= EXERCISE =
Which lines of the listing below contain the word "Click"? Copy each of those lines in full.

= SUPPLIED MATERIAL =

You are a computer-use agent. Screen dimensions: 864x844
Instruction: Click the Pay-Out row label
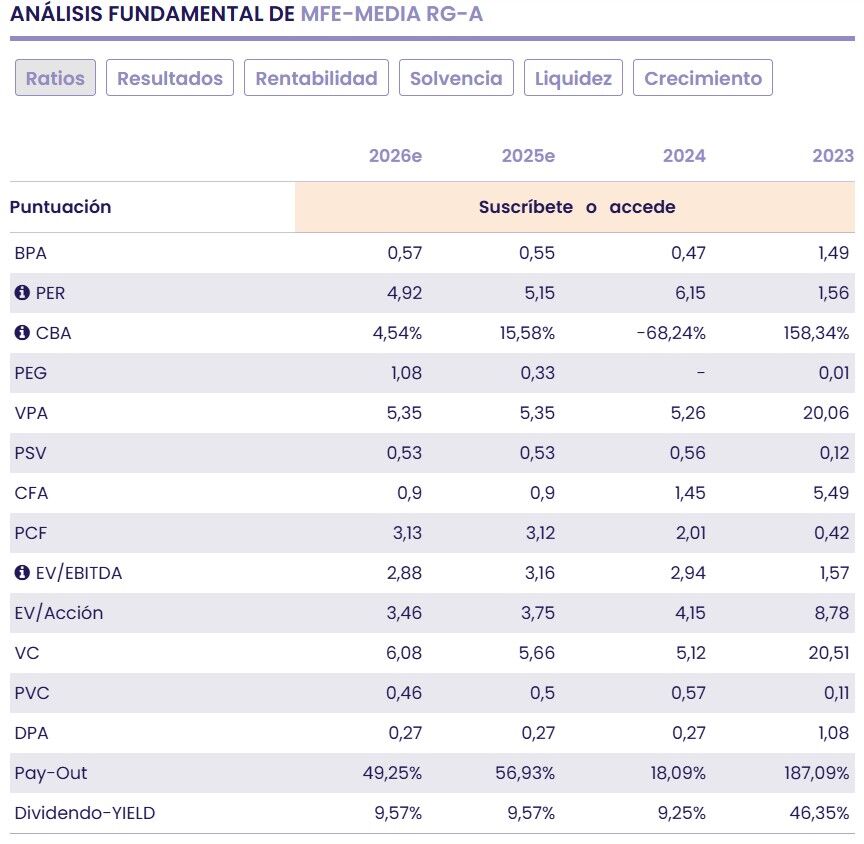tap(51, 773)
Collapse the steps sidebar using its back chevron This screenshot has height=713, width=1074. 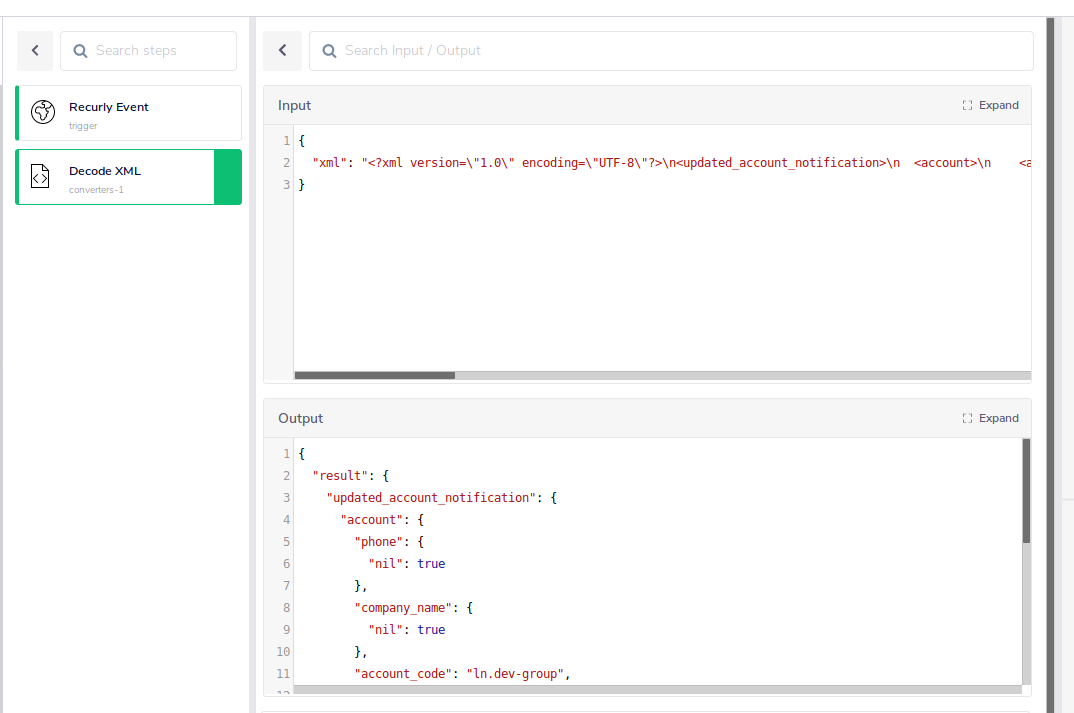(x=35, y=50)
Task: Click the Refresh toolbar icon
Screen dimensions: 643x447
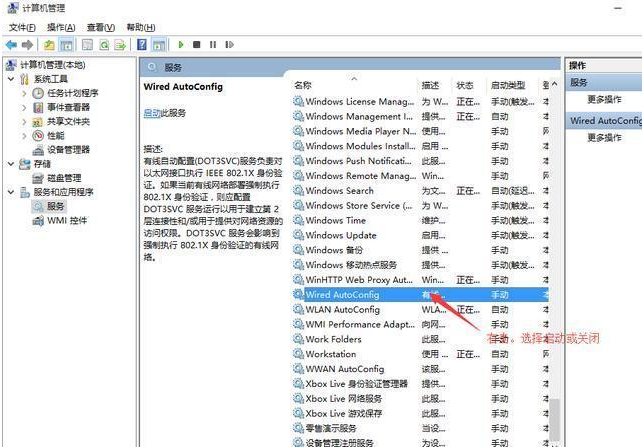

= THE OUTPUT =
Instruction: Click the Pay-Out row label
Task: Click the Refresh toolbar icon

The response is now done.